Task instructions >>
For the data below, retype word for word the lines from the one containing "Task: Open the Endeavour username link" through the one containing "Click the add page plus icon"; drop the pictures.

(Data shown)

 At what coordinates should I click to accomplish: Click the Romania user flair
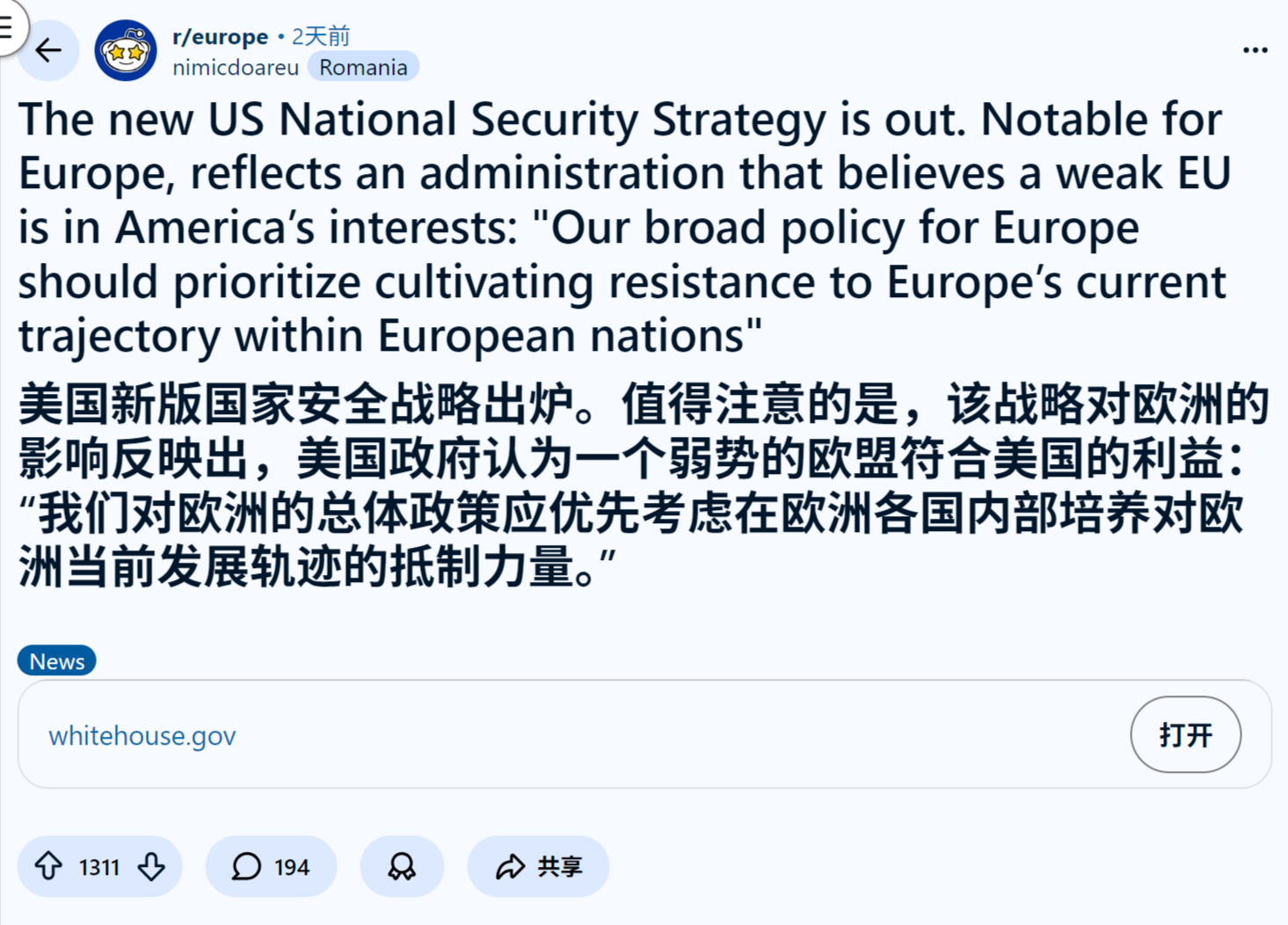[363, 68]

(End Data shown)
(Data shown)

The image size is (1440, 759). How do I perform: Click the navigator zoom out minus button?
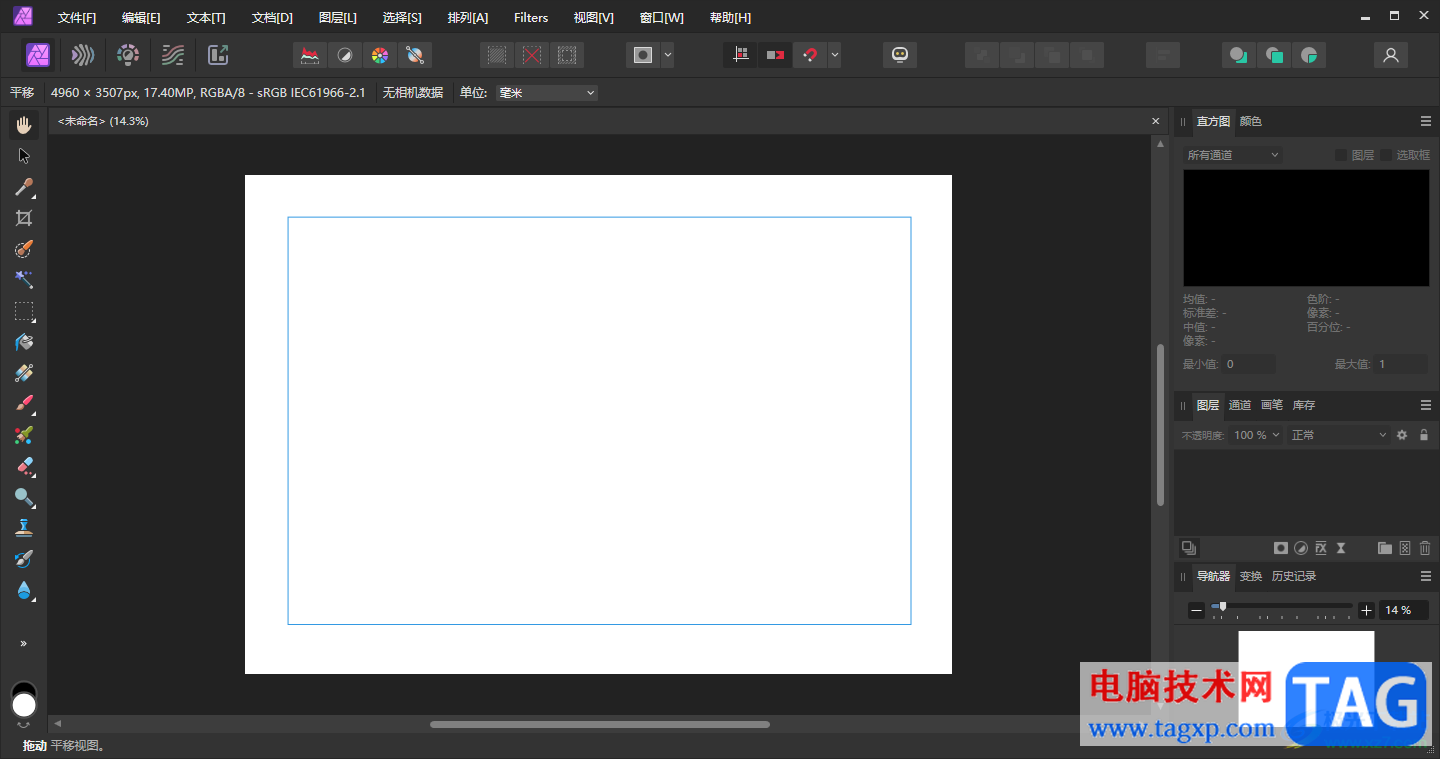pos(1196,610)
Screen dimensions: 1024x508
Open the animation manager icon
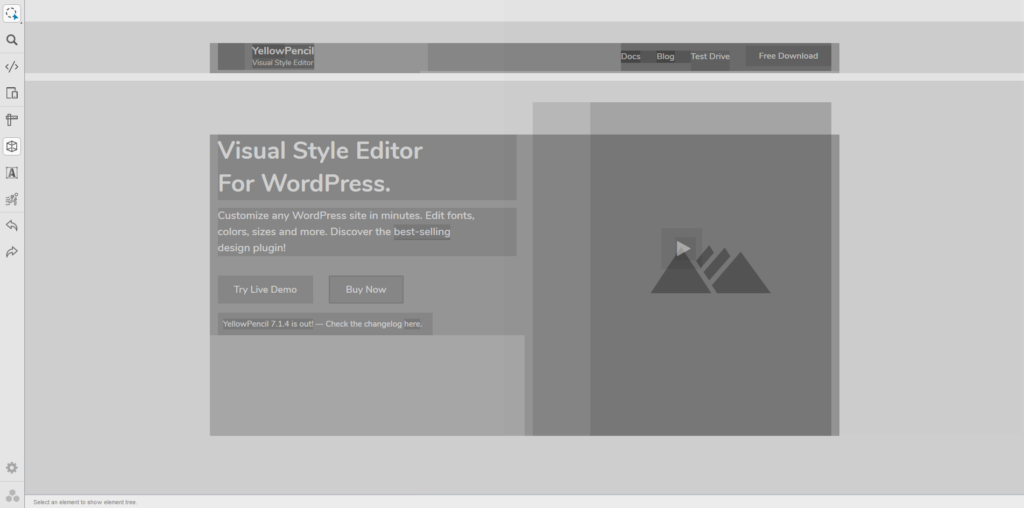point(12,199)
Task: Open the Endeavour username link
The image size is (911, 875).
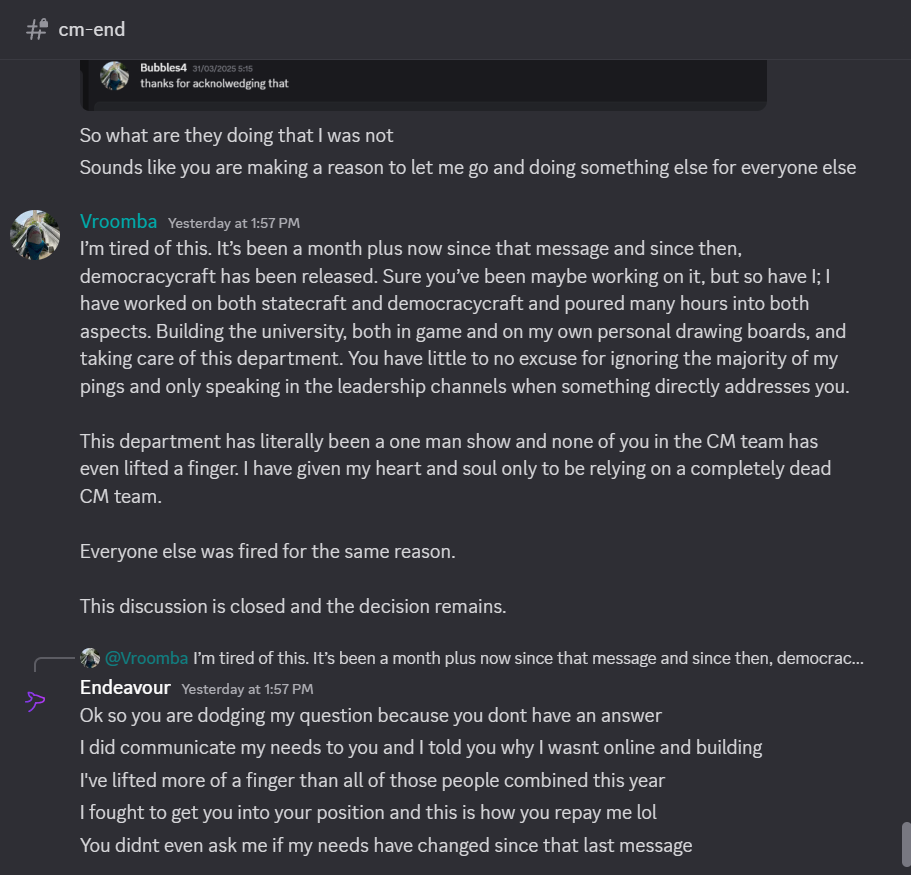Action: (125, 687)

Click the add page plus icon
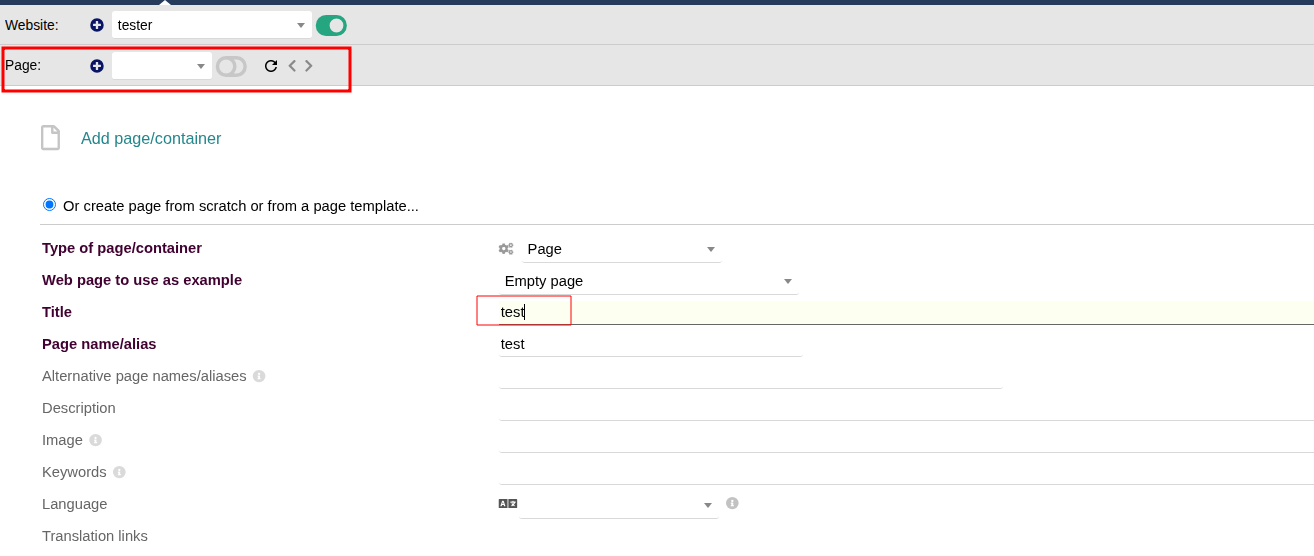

(End Data shown)
(Data shown)

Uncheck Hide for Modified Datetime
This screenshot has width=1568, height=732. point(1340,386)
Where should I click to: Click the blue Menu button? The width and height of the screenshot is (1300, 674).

(End Data shown)

Completed exercise >>
Task: Open the Endeavour username link
The image size is (911, 875).
Action: (125, 687)

Click the add page plus icon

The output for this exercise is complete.